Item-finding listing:
>> BEGIN

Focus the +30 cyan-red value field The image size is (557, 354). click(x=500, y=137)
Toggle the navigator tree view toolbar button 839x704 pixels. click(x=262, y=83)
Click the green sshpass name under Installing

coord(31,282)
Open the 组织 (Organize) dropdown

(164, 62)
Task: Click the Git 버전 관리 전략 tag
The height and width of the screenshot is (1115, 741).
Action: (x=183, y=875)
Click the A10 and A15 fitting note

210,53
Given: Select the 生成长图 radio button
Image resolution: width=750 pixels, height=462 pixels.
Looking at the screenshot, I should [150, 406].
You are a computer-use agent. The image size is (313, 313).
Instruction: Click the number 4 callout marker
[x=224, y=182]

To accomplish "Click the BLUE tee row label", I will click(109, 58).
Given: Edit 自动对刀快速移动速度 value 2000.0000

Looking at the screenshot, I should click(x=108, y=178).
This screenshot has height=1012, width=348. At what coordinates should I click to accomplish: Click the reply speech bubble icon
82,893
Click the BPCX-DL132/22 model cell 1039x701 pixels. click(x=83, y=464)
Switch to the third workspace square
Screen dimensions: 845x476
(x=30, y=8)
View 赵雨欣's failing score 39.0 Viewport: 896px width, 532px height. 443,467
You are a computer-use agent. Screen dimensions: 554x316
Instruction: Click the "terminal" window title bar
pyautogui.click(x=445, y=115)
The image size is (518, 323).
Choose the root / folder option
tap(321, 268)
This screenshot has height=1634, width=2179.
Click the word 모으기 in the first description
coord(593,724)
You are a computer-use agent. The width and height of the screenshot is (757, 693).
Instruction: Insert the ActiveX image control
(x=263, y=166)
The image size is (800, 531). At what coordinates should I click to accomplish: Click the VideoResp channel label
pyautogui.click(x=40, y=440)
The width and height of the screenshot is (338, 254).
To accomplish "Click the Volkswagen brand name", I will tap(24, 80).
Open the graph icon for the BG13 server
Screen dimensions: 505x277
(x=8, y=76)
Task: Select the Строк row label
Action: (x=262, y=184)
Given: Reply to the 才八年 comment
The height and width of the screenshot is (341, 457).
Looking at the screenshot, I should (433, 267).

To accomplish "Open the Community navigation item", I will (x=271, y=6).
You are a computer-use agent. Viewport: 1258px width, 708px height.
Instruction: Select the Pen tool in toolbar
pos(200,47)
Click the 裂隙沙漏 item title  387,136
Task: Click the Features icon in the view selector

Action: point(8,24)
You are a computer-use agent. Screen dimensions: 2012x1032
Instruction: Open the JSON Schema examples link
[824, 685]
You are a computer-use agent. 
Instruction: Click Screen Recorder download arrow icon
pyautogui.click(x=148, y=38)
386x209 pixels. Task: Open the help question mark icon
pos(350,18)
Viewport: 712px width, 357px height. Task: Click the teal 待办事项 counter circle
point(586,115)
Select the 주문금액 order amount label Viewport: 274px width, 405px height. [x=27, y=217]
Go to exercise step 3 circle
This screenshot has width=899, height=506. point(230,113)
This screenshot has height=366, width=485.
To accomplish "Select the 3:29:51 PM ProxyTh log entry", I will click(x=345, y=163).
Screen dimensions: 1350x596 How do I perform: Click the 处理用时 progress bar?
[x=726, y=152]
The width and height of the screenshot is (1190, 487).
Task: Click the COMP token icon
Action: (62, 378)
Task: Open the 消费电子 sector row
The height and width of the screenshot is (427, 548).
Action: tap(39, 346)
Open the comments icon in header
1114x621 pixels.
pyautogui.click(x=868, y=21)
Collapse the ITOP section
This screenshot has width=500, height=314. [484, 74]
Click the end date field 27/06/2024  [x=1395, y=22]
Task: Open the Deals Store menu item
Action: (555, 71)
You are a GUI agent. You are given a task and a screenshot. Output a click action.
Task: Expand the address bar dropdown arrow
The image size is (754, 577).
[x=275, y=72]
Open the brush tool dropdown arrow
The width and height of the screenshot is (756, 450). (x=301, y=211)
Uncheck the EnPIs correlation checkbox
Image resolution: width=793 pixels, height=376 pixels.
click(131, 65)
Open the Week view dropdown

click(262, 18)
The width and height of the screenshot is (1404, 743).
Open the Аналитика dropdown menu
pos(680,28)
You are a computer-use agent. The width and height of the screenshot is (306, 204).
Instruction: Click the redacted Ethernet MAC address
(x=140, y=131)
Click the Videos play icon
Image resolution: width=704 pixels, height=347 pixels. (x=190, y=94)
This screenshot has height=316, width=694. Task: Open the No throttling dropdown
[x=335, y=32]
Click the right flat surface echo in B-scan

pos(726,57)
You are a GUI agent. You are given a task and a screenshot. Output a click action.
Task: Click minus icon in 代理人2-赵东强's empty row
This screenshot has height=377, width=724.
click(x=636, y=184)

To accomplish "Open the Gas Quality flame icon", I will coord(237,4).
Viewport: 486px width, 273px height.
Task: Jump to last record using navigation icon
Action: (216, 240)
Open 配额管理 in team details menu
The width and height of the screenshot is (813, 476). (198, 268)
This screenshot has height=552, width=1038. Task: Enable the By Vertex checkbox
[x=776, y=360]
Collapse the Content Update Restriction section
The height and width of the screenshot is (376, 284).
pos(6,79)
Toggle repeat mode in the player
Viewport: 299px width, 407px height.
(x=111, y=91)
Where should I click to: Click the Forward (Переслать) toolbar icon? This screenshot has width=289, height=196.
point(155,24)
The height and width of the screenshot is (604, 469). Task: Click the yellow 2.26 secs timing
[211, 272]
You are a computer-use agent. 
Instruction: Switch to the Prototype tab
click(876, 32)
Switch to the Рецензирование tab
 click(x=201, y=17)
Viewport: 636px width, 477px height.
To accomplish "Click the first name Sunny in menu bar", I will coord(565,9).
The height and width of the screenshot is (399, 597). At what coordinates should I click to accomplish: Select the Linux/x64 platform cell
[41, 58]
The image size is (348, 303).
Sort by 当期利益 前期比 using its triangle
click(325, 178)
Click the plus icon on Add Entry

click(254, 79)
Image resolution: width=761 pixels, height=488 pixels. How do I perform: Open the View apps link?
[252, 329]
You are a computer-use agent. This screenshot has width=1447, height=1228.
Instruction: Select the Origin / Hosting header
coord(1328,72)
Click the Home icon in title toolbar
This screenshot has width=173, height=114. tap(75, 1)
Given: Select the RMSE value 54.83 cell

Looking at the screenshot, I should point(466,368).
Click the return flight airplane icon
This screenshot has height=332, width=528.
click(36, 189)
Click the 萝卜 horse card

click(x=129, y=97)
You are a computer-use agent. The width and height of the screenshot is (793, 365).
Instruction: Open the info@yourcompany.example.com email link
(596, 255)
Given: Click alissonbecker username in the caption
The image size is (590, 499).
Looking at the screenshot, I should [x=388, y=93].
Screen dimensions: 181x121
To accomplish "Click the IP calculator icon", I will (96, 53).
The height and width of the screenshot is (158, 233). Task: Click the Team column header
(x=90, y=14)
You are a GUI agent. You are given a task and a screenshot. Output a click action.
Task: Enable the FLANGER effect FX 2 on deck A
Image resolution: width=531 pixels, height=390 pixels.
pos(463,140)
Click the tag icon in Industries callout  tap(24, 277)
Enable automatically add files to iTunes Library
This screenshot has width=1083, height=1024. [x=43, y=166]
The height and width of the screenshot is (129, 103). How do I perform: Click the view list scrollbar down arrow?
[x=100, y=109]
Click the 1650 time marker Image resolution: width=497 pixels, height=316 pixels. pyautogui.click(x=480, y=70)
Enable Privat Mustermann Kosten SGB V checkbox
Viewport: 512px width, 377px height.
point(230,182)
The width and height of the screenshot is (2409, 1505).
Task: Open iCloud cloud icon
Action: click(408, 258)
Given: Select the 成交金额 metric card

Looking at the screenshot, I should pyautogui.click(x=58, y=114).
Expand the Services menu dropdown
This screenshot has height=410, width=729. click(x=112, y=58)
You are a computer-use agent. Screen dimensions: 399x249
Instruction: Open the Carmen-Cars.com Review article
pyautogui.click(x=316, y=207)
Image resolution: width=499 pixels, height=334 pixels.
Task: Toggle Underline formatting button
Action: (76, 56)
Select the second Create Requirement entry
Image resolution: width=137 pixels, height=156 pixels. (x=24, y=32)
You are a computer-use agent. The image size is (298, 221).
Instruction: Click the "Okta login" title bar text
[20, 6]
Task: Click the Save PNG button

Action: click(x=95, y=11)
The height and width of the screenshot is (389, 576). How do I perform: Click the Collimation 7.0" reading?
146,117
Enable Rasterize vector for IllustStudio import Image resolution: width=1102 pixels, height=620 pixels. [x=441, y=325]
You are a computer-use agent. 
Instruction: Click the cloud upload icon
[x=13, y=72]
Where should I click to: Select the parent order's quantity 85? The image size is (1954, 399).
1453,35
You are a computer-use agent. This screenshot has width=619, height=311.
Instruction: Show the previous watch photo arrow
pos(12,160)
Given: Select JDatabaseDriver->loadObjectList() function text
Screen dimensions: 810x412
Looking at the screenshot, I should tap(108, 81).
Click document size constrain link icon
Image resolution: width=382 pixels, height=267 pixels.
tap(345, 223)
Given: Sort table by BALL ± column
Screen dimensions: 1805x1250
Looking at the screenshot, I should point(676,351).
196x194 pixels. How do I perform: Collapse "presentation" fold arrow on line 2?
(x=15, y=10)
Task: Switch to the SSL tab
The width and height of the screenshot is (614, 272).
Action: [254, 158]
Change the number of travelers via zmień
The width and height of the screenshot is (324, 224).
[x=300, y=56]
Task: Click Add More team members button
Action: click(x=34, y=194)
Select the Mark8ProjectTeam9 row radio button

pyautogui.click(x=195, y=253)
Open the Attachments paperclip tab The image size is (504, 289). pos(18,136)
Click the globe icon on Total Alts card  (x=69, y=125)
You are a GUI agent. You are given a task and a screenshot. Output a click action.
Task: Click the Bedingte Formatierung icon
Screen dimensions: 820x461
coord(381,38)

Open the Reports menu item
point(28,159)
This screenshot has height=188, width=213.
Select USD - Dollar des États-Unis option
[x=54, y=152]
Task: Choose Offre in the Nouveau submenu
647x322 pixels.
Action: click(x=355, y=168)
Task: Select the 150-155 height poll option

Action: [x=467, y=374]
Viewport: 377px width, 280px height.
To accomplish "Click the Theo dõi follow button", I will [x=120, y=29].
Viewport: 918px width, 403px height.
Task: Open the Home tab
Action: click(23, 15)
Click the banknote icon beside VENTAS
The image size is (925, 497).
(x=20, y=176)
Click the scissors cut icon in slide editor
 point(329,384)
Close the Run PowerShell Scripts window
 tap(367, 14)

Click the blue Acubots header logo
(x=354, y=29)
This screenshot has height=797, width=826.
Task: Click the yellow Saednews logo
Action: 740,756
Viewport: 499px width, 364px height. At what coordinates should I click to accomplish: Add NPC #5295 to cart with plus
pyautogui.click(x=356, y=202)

>> END

Reproduce the listing above word for word, starting at its first line and ending at the line that contains "will tap(24, 80).", with both of those lines included.

Problem solution:
Focus the +30 cyan-red value field The image size is (557, 354). click(x=500, y=137)
Toggle the navigator tree view toolbar button 839x704 pixels. click(x=262, y=83)
Click the green sshpass name under Installing

coord(31,282)
Open the 组织 (Organize) dropdown

(164, 62)
Task: Click the Git 버전 관리 전략 tag
The height and width of the screenshot is (1115, 741).
Action: (x=183, y=875)
Click the A10 and A15 fitting note

210,53
Given: Select the 生成长图 radio button
Image resolution: width=750 pixels, height=462 pixels.
Looking at the screenshot, I should [150, 406].
You are a computer-use agent. The image size is (313, 313).
Instruction: Click the number 4 callout marker
[x=224, y=182]

To accomplish "Click the BLUE tee row label", I will click(109, 58).
Given: Edit 自动对刀快速移动速度 value 2000.0000

Looking at the screenshot, I should click(x=108, y=178).
This screenshot has height=1012, width=348. At what coordinates should I click to accomplish: Click the reply speech bubble icon
82,893
Click the BPCX-DL132/22 model cell 1039x701 pixels. click(x=83, y=464)
Switch to the third workspace square
Screen dimensions: 845x476
(x=30, y=8)
View 赵雨欣's failing score 39.0 Viewport: 896px width, 532px height. 443,467
You are a computer-use agent. Screen dimensions: 554x316
Instruction: Click the "terminal" window title bar
pyautogui.click(x=445, y=115)
The image size is (518, 323).
Choose the root / folder option
tap(321, 268)
This screenshot has height=1634, width=2179.
Click the word 모으기 in the first description
coord(593,724)
You are a computer-use agent. The width and height of the screenshot is (757, 693).
Instruction: Insert the ActiveX image control
(x=263, y=166)
The image size is (800, 531). At what coordinates should I click to accomplish: Click the VideoResp channel label
pyautogui.click(x=40, y=440)
The width and height of the screenshot is (338, 254).
To accomplish "Click the Volkswagen brand name", I will tap(24, 80).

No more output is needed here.